Hero Card 258, Card Pack 22 [pending]
Photo credit: U.S. Army photo (digitally restored), Public Domain
Hometown: Jefferson City, TN
Branch: U.S. Army (Air Forces)
Unit: Company G, 63rd Infantry Regiment, Army Post Office, 6th Infantry Division
Military Honors: Purple Heart
Date of Sacrifice: April 6, 1945 - KIA on Luzon Island, the Philippines
Age: 30
Conflict: World War II, 1939-1945
Melvin and his twin sister Melva were born in Oklahoma on September 21, 1914, to William and Lavina “Vina” (Strait) Carter. The family—including older sister Naomi, older brother Floyd, and younger sister Verna—later lived in Jefferson City, Tennessee, at the southern tip of the Cherokee Reservoir.
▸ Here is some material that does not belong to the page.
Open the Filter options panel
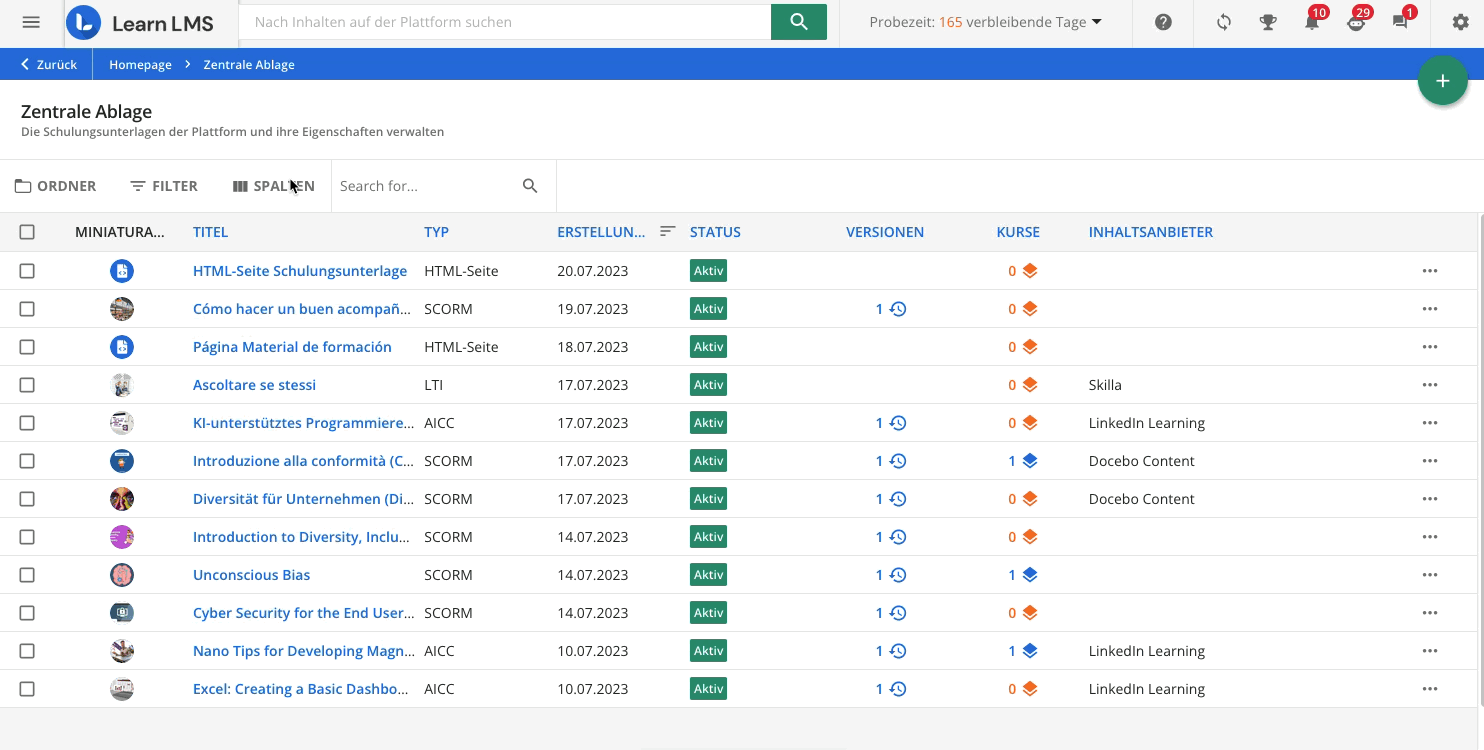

Melvin Carter’s life was marked by two of the world’s deadliest conflicts. He was born in 1914, as the First World War (1914-1918) broke out in Europe. By his late 20s, the United States had officially entered World War II (1939-1945) following the December 7, 1941, surprise Japanese attack at Pearl Harbor, Hawaii. Three days after that attack, Axis belligerents Germany and Italy declared war on the United States.
By 1942, Carter had joined the U.S. Army and was stationed at Fort Leonard Wood in the Missouri Ozarks. He was assigned to Company G, 63rd Infantry Regiment, Army Post Office, 6th Infantry Division, and sent to the war’s Pacific Theater.
The winter of 1945 marked a turning point in the Pacific. On January 9, 1945, the U.S. landed more than 60,000 troops on the Philippine Island of Luzon. Retaking Luzon proved to be difficult and costly, with the Japanese entrenched in “an intricate defensive network of caves and tunnels,” according to HISTORY.com.
The initial ease of the American fighters’ first week on land was explained when they discovered the intricate defensive network of caves and tunnels that the Japanese created on Luzon. The intention of the caves and tunnels was to draw the Americans inland, while allowing the Japanese to avoid the initial devastating bombardment of an invasion force. Once Americans reached them, the Japanese fought vigorously, convinced they were directing American strength away from the Japanese homeland. Despite their best efforts, the Japanese lost the battle for Luzon and eventually, the battle for control over all of the Philippines.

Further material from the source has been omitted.